Correspondence: Razieh Soltani-Arabshahi, MD, Department of Dermatology, 4A330, University of Utah School of Medicine, 30 North 1900 East, Salt Lake City, UT 84132 (firstname.lastname@example.org).
Accepted for Publication: November 26, 2009.
Author Contributions: Drs Soltani-Arabshahi, Wong, Callis Duffin, and Krueger had full access to all of the data in the study and take responsibility for the integrity of the data and the accuracy of the data analysis. Study concept and design: Soltani-Arabshahi and Wong. Acquisition of data: Soltani-Arabshahi and Wong. Analysis and interpretation of data: Soltani-Arabshahi, Wong, Feng, Goldgar, Callis Duffin, and Krueger. Drafting of the manuscript: Soltani-Arabshahi and Wong. Critical revision of the manuscript for important intellectual content: Soltani-Arabshahi, Wong, Feng, Goldgar, Callis Duffin, and Krueger. Statistical analysis: Soltani-Arabshahi, Wong, Feng, and Goldgar. Administrative, technical, and material support: Soltani-Arabshahi. Study supervision: Callis Duffin and Krueger.
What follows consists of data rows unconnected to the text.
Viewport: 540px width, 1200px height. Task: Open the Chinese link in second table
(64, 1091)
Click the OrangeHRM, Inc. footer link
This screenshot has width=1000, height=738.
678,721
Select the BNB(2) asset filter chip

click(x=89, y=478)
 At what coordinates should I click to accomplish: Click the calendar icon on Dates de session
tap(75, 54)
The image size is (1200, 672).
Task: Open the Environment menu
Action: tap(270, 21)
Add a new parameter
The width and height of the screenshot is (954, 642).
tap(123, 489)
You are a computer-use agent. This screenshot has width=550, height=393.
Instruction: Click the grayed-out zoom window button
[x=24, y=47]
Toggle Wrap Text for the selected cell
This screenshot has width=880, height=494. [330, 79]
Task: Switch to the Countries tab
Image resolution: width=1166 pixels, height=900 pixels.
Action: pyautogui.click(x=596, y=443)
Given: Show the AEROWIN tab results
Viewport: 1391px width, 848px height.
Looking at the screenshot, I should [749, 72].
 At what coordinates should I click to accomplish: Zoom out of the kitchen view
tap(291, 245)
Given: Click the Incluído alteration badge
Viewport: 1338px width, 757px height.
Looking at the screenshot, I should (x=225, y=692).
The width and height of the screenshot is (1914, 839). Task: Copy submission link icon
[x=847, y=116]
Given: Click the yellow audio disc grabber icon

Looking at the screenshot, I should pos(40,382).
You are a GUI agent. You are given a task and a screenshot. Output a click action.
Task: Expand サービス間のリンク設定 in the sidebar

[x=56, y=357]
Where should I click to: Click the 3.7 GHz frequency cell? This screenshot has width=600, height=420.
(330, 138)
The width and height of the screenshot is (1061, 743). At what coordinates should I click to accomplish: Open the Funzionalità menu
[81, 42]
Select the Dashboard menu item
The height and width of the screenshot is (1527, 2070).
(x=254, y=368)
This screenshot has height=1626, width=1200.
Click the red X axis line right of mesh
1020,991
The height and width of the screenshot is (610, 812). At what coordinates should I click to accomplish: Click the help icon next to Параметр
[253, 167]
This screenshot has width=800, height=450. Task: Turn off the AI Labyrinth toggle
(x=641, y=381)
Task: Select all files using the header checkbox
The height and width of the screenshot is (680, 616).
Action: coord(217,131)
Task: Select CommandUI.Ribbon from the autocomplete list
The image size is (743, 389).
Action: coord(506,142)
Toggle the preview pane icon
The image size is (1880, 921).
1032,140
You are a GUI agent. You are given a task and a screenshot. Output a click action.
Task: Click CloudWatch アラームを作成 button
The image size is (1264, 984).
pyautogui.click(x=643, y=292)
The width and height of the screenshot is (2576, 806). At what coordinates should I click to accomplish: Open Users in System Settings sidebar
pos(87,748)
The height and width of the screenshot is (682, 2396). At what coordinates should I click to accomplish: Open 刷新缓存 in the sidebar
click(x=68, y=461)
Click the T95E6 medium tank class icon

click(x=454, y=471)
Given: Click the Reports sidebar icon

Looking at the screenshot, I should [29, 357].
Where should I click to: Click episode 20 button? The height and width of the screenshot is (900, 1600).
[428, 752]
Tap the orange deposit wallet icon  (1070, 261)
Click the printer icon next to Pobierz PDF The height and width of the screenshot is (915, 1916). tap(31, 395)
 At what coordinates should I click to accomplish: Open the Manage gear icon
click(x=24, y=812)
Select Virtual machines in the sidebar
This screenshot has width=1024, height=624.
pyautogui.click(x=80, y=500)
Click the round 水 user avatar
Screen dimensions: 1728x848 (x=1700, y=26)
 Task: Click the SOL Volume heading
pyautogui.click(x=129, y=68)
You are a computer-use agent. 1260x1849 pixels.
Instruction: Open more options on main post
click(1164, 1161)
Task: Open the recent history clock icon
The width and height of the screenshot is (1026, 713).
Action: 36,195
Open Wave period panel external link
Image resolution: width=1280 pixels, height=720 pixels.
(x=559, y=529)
Financial Disclosure: Dr Krueger has received fees as a consultant or advisory board member for Abbott, Almirall, Alza, Amgen, Anacor, Astellas, Barrier Therapeutics, Boehringer Ingelheim, Bristol-Myers Squibb, Centocor, CombinatoRx, Exelixis, Genentech, Genzyme, Isis, L’Oreal, Lupin Limited, Magen Biosciences, MedaCorp, Medicis, Novartis, Novo Nordisk, Schering Plough, Somagenics, theDerm.org, Synvista, Warner Chilcott, UCB, USANA Health Sciences, and ZARS. Dr Krueger owns equities and stock options in and/or from ZARS. In the last 24 months Dr Krueger has received lecture fees from Abbott, Amgen, Astellas, Boehringer Ingelheim, Centocor, Connetics, National Psoriasis Foundation, The Foundation for Better Health Care, and Warner Chilcott. Dr Krueger has received partial stipend support for a clinical research fellowship from Abbott, Amgen, and Centocor. Dr Callis Duffin is on the speakers' bureau for Amgen, Abbott, and Centocor. She has been a consultant and advisor for Amgen, Pfizer, Wyeth, Bristol-Meyers Squibb, Genzyme, Novo Nordisk, VBL Therapeutics, and Eli Lilly. Dr Callis Duffin has been an investigator for Amgen, Abbott, Centocor, Pfizer, Wyeth, Genzyme, Novo Nordisk, VBL Therapeutics, Eli Lilly, Incyte, and Graceway.
Funding/Support: This study was supported in part by the Utah Psoriasis Initiative and the Benning Foundation.
Role of the Sponsors: The sponsors had no role in the design or conduct of the study; in the collection, analysis, or interpretation of data; or in the preparation, review, or approval of the manuscript.